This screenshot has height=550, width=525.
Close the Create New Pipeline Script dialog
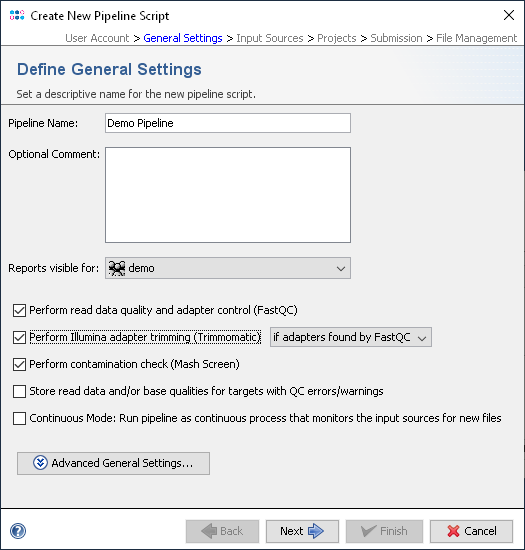tap(509, 15)
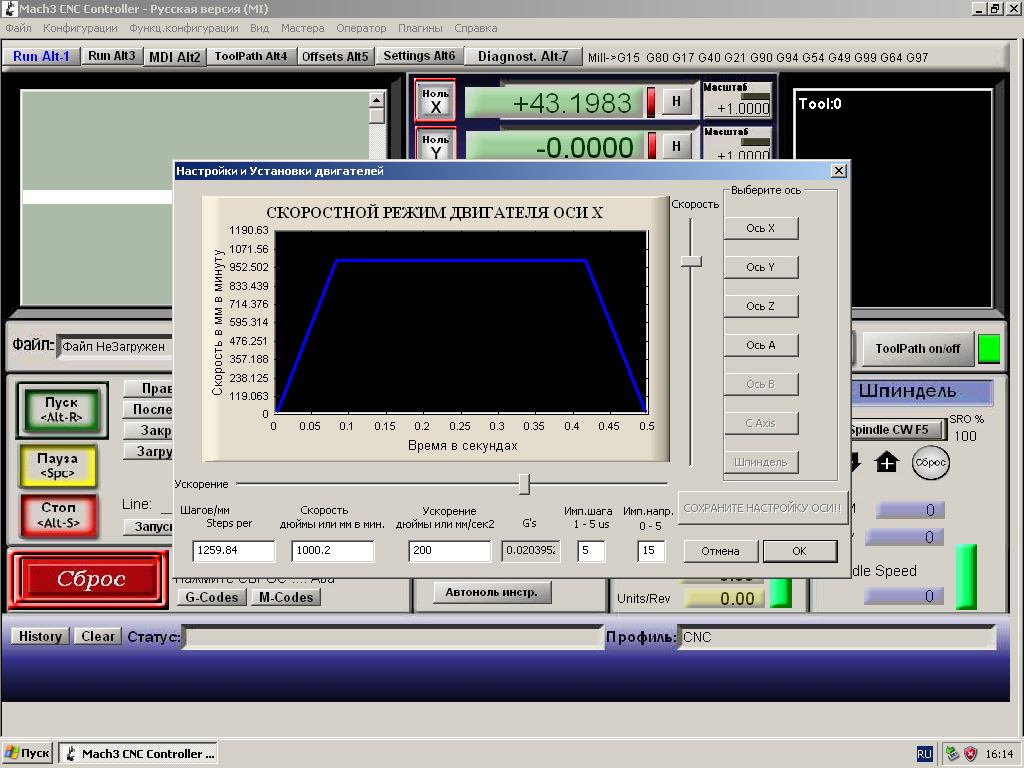Toggle Spindle CW F5
Viewport: 1024px width, 768px height.
coord(896,430)
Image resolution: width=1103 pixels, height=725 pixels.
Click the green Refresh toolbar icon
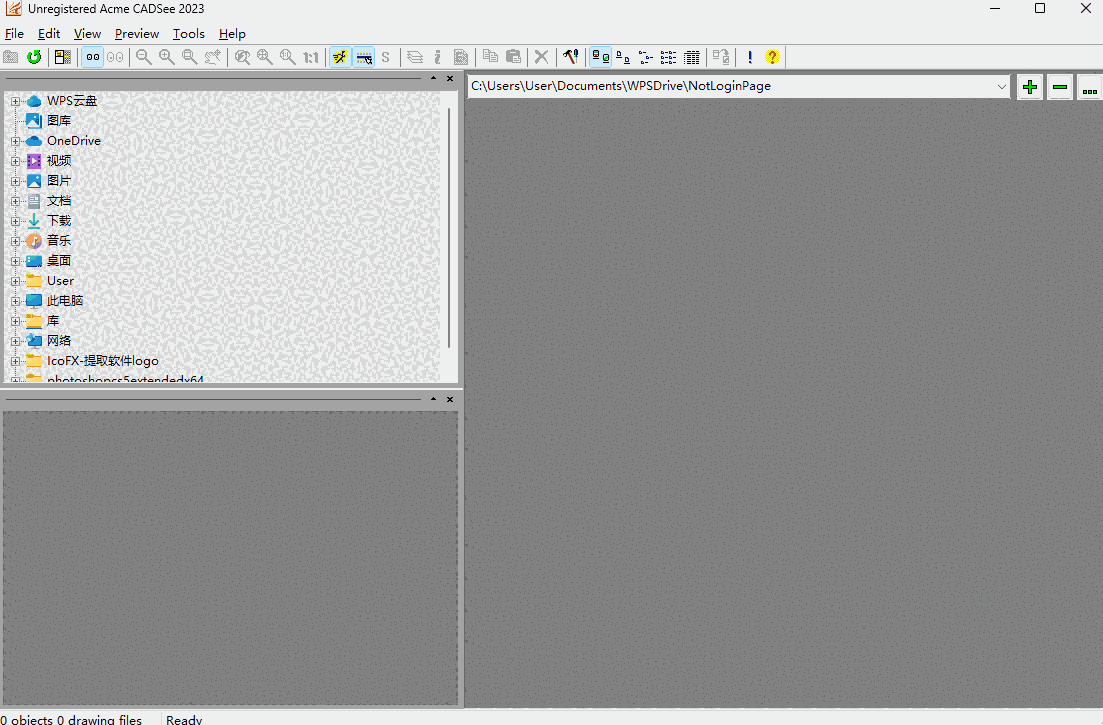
————
## Exercise prompt:
Reproduce the material above in full, exactly, with no images.

## Task output:
This screenshot has height=550, width=525.
Close the Create New Pipeline Script dialog
tap(509, 15)
Toggle Spindle CW F5
Viewport: 1024px width, 768px height.
coord(896,430)
Image resolution: width=1103 pixels, height=725 pixels.
Click the green Refresh toolbar icon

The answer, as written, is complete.